Camila escolheu esse tema com base nos trabalhos que fez envolvendo fármacos e carreadores tanto na iniciação científica como no mestrado. Sua finalidade era reduzir a toxicidade e os efeitos indesejáveis da droga, bem como melhorar a biodisponibilidade.
Seu estudo de doutorado foi orientado pela professora Maria Cristina Volpato, coorientado pela professora Michelle Franz Montan Braga Leite e contou com a colaboração do professor do Departamento de Engenharia Ambiental da Unesp-Sorocaba Leonardo Fraceto e de sua aluna Nathalie Melo.
APLICAÇÃO
De acordo com a dentista, vários autores consagrados na Anestesiologia, como Stanley Malamed, Daniel Haas e John Meechan, fizeram publicações sobre a articaína, mostrando um visível interesse da classe acadêmica neste anestésico.
Sabe-se que, graças a algumas peculiaridades na sua estrutura química (como a presença do anel tiofeno na região hidrofóbica e do grupamento éster na região hidrofílica), a articaína apresenta características como uma maior difusibilidade quando injetada e uma menor meia vida plasmática, sendo mais rapidamente eliminada.
A primeira característica garante à articaína a possibilidade de injeção infiltrativa na região posterior da mandíbula com o intuito de anestesiar os dentes desta região.
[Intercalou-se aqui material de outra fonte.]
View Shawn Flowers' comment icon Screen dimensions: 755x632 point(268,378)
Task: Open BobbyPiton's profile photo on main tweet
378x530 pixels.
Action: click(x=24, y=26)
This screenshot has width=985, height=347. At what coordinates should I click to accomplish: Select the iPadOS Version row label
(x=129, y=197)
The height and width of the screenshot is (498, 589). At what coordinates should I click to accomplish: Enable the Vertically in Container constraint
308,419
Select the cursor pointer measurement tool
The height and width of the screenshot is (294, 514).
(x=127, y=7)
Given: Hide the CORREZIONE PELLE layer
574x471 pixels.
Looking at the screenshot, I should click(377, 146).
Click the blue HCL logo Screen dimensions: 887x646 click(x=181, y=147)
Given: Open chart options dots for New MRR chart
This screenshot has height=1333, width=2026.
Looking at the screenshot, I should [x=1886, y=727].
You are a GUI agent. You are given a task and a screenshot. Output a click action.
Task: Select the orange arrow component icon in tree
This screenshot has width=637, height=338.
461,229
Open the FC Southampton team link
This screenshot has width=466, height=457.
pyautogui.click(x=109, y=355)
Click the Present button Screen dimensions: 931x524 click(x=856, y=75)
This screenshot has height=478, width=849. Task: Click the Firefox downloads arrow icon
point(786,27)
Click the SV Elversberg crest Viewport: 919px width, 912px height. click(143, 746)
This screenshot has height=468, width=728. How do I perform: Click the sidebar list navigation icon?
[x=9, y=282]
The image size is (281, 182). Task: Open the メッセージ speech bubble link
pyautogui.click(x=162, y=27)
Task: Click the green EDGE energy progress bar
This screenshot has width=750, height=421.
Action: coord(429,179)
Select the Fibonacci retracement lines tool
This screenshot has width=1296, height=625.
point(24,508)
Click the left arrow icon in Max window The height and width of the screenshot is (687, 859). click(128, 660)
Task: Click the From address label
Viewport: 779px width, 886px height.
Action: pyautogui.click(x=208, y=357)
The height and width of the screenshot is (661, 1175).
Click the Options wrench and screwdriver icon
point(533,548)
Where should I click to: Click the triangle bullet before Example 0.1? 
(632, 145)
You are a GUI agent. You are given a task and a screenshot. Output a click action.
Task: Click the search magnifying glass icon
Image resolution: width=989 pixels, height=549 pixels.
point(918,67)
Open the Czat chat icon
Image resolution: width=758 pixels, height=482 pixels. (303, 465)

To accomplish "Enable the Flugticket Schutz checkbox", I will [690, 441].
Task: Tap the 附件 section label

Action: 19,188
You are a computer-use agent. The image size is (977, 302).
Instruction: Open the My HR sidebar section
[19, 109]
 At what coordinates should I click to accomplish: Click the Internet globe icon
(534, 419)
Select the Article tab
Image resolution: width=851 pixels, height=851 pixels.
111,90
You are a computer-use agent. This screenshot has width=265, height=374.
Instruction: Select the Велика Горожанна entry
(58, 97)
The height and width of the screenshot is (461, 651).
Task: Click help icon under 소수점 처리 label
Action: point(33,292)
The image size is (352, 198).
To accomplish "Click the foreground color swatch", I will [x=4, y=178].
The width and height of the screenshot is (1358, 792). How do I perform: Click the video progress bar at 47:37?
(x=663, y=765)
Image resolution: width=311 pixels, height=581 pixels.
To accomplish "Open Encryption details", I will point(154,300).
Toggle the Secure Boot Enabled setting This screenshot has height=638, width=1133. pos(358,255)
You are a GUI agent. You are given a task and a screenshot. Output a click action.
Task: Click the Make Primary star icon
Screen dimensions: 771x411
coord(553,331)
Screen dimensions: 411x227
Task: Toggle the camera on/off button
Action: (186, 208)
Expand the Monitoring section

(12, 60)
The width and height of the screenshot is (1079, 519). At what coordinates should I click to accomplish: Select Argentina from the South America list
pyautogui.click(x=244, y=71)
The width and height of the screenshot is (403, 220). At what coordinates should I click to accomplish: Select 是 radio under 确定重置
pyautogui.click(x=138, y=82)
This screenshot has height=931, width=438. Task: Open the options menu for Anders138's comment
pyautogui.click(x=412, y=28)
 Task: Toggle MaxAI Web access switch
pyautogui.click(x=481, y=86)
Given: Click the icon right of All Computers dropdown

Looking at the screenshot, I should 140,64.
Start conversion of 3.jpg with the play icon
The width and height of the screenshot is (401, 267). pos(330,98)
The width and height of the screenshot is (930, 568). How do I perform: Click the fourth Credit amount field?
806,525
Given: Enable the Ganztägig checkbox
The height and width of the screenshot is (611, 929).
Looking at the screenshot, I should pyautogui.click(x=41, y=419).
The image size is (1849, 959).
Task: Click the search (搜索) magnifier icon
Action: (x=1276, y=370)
Tendo a mandíbula um osso mais denso que a maxila, somente anestésicos com esse potencial de difusibilidade são efetivos quando esta técnica anestésica é adotada. Para outros anestésicos, como a lidocaína, a mepivacaína ou a prilocaína, a técnica adequada para anestesia dos mesmos dentes é a do bloqueio.
As taxas de sucesso para anestesia infiltrativa giram em torno de 95% enquanto que, para as técnicas de bloqueio, este valor cai para 80% a 85%. Esta vantagem da articaína deve ser levada em consideração e utilizada quando possível, salientou Camila.
Esse fármaco foi sintetizado em 1969 e comercializado pela primeira vez na Alemanha a partir de 1976. Para compreender a amplitude e o conhecimento sobre essa droga, a doutoranda realizou três experimentos. O primeiro procurou verificar a toxicidade da nova formulação em células epiteliais. O resultado foi que a pesquisadora notou que a articaína associada a nanocápsulas de poli(ɛ-caprolactona) apresentava menor toxicidade que a articaína sem aditivos.
O segundo experimento investigou o perfil de permeação das nanocápsulas em relação à articaína livre, através da mucosa do epitélio do esôfago de porcos (que é semelhante à mucosa oral dos humanos). A doutoranda observou um aumento do perfil de permeação da articaína em nanocápsulas comparativamente à articaína livre.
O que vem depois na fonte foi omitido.